Çocukları kapıyı vurunca, “Çalışıyorum, burası benim işyerim” cevabını vermiş.
Özbudun’un tasarladığı banyo da Trumbo’nun işyerinin modern bir versiyonu.
Tasarımın AR-GE’si burada
Aslında bu serginin de bu haftanın da amacı tasarımın AR-GE’sini yapmak, tasarıma global bakmak.
Bu sergi sadece geleceğin banyosunu tasarlamıyor, VitrA’nın aynı ismi taşıyan İsviçreli mobilya markasından da ayrışması için önemli bir adım.
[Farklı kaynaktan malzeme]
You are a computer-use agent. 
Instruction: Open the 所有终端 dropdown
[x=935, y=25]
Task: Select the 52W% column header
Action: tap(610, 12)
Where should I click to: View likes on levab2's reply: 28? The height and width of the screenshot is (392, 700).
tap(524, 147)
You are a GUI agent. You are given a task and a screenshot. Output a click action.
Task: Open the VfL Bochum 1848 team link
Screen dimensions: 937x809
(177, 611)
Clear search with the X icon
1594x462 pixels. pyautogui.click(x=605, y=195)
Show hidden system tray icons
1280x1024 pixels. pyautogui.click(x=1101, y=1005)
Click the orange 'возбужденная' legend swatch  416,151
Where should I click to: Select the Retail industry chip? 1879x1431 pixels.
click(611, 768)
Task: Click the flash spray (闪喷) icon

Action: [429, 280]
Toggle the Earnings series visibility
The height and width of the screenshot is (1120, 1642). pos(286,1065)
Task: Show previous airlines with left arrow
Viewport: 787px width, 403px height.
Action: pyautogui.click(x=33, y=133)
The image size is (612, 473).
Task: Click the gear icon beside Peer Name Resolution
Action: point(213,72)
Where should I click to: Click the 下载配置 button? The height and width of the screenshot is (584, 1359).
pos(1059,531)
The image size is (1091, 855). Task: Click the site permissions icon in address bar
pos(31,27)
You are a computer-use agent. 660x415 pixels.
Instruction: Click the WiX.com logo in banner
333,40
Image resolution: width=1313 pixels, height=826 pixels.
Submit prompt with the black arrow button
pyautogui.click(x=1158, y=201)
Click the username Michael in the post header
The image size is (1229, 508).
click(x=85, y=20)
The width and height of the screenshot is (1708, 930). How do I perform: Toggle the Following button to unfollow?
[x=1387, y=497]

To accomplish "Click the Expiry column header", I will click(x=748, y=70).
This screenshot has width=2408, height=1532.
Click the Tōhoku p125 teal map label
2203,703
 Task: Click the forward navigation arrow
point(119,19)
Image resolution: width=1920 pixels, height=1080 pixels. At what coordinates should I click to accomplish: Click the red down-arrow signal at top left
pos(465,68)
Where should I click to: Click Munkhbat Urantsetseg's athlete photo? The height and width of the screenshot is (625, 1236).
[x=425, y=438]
Ne kadar çok kişiye ulaşırsa, bir Türk markası olarak bilinirliği de o kadar artacak.
Üstelik bunu Erdem Akan gibi güçlü bir tasarımcının başında olduğu bir ekiple yapması da önemli. “Türkiye’de ne yazık ki tasarım işin kreması gibi, yaptık bitti iş, hadi üstüne biraz da krema ekleyelim deniliyor” diye anlatıyor Erdem Akan.
Sahnesi de tasarımları kadar başarılı, bir şovmen kadar komik.
En olmadık yerde, son derece ciddi bir halde “Tasarımcı olabilirim ama şekilci değilim” diye başlayıp herkesi gülmekten yerlere yatırabiliyor.
Kim bilir, belki Erdem Akan’ın direktörlüğündeki ‘Bath Time, Good Time’ sergisi Milano’dan sonra Londra Tasarım Haftası’na da gider ve daha çok kişiye ulaşır.
Yolu Milano’ya düşenlere hatırlatalım, sergi, yarın akşama kadar Foro Buonaparte No: 60’da görülebilir.